Problem description
Reproduce the following lines verbatim, without any alteration.

Input material
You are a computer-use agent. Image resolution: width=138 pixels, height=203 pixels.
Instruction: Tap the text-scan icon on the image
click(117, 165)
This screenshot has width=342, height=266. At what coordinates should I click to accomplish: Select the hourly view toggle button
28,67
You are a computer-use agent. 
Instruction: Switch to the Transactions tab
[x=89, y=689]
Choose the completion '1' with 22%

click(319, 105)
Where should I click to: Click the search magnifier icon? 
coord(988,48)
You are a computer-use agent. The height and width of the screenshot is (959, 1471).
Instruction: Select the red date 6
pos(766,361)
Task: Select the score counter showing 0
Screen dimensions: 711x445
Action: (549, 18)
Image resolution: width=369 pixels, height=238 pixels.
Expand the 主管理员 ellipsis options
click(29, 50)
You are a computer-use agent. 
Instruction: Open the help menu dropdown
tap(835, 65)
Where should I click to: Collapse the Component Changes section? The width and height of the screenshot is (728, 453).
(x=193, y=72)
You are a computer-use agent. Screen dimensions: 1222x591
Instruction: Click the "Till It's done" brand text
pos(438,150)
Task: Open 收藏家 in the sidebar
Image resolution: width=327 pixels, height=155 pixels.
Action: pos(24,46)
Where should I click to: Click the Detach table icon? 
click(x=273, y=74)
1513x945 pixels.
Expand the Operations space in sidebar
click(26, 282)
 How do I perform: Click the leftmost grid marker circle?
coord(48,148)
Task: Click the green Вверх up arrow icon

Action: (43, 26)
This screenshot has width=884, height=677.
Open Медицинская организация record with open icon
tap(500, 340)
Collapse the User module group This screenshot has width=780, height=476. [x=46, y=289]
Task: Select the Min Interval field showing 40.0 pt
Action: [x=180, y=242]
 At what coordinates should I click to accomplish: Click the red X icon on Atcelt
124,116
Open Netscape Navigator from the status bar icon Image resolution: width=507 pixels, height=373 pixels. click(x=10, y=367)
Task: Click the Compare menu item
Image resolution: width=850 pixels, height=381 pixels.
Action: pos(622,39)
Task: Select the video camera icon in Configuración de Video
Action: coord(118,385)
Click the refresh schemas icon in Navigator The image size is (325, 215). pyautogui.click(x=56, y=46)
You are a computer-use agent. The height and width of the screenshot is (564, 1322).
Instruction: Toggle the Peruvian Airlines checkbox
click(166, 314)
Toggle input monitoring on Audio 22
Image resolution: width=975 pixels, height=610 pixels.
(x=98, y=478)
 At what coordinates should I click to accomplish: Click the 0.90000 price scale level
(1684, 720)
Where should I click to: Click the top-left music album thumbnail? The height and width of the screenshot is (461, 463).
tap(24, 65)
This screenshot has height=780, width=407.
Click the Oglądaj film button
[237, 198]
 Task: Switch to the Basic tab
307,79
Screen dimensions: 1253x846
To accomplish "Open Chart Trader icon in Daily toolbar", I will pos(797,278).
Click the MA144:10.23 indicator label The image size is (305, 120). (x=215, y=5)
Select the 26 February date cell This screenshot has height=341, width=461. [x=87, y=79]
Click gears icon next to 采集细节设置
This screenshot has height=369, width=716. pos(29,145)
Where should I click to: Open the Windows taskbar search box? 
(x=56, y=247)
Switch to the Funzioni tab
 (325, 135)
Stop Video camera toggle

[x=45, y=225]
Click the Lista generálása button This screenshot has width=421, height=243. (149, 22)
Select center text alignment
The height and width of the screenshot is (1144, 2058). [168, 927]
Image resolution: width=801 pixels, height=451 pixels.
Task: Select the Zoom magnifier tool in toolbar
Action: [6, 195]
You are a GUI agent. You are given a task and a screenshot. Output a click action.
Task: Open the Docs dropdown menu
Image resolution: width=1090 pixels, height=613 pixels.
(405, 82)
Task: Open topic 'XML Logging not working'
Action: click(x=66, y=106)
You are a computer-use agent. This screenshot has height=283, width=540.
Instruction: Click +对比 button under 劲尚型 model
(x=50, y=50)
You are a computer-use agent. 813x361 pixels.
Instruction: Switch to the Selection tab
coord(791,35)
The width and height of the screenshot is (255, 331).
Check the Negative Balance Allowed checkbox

Answer to this exercise
You are a computer-use agent. Image resolution: width=138 pixels, height=203 pixels.
Instruction: Tap the text-scan icon on the image
click(117, 165)
This screenshot has width=342, height=266. At what coordinates should I click to accomplish: Select the hourly view toggle button
28,67
You are a computer-use agent. 
Instruction: Switch to the Transactions tab
[x=89, y=689]
Choose the completion '1' with 22%

click(319, 105)
Where should I click to: Click the search magnifier icon? 
coord(988,48)
You are a computer-use agent. The height and width of the screenshot is (959, 1471).
Instruction: Select the red date 6
pos(766,361)
Task: Select the score counter showing 0
Screen dimensions: 711x445
Action: (549, 18)
Image resolution: width=369 pixels, height=238 pixels.
Expand the 主管理员 ellipsis options
click(29, 50)
You are a computer-use agent. 
Instruction: Open the help menu dropdown
tap(835, 65)
Where should I click to: Collapse the Component Changes section? The width and height of the screenshot is (728, 453).
(x=193, y=72)
You are a computer-use agent. Screen dimensions: 1222x591
Instruction: Click the "Till It's done" brand text
pos(438,150)
Task: Open 收藏家 in the sidebar
Image resolution: width=327 pixels, height=155 pixels.
Action: pos(24,46)
Where should I click to: Click the Detach table icon? 
click(x=273, y=74)
1513x945 pixels.
Expand the Operations space in sidebar
click(26, 282)
 How do I perform: Click the leftmost grid marker circle?
coord(48,148)
Task: Click the green Вверх up arrow icon

Action: (43, 26)
This screenshot has width=884, height=677.
Open Медицинская организация record with open icon
tap(500, 340)
Collapse the User module group This screenshot has width=780, height=476. [x=46, y=289]
Task: Select the Min Interval field showing 40.0 pt
Action: [x=180, y=242]
 At what coordinates should I click to accomplish: Click the red X icon on Atcelt
124,116
Open Netscape Navigator from the status bar icon Image resolution: width=507 pixels, height=373 pixels. click(x=10, y=367)
Task: Click the Compare menu item
Image resolution: width=850 pixels, height=381 pixels.
Action: pos(622,39)
Task: Select the video camera icon in Configuración de Video
Action: coord(118,385)
Click the refresh schemas icon in Navigator The image size is (325, 215). pyautogui.click(x=56, y=46)
You are a computer-use agent. The height and width of the screenshot is (564, 1322).
Instruction: Toggle the Peruvian Airlines checkbox
click(166, 314)
Toggle input monitoring on Audio 22
Image resolution: width=975 pixels, height=610 pixels.
(x=98, y=478)
 At what coordinates should I click to accomplish: Click the 0.90000 price scale level
(1684, 720)
Where should I click to: Click the top-left music album thumbnail? The height and width of the screenshot is (461, 463).
tap(24, 65)
This screenshot has height=780, width=407.
Click the Oglądaj film button
[237, 198]
 Task: Switch to the Basic tab
307,79
Screen dimensions: 1253x846
To accomplish "Open Chart Trader icon in Daily toolbar", I will pos(797,278).
Click the MA144:10.23 indicator label The image size is (305, 120). (x=215, y=5)
Select the 26 February date cell This screenshot has height=341, width=461. [x=87, y=79]
Click gears icon next to 采集细节设置
This screenshot has height=369, width=716. pos(29,145)
Where should I click to: Open the Windows taskbar search box? 
(x=56, y=247)
Switch to the Funzioni tab
 (325, 135)
Stop Video camera toggle

[x=45, y=225]
Click the Lista generálása button This screenshot has width=421, height=243. (149, 22)
Select center text alignment
The height and width of the screenshot is (1144, 2058). [168, 927]
Image resolution: width=801 pixels, height=451 pixels.
Task: Select the Zoom magnifier tool in toolbar
Action: [6, 195]
You are a GUI agent. You are given a task and a screenshot. Output a click action.
Task: Open the Docs dropdown menu
Image resolution: width=1090 pixels, height=613 pixels.
(405, 82)
Task: Open topic 'XML Logging not working'
Action: click(x=66, y=106)
You are a computer-use agent. This screenshot has height=283, width=540.
Instruction: Click +对比 button under 劲尚型 model
(x=50, y=50)
You are a computer-use agent. 813x361 pixels.
Instruction: Switch to the Selection tab
coord(791,35)
The width and height of the screenshot is (255, 331).
Check the Negative Balance Allowed checkbox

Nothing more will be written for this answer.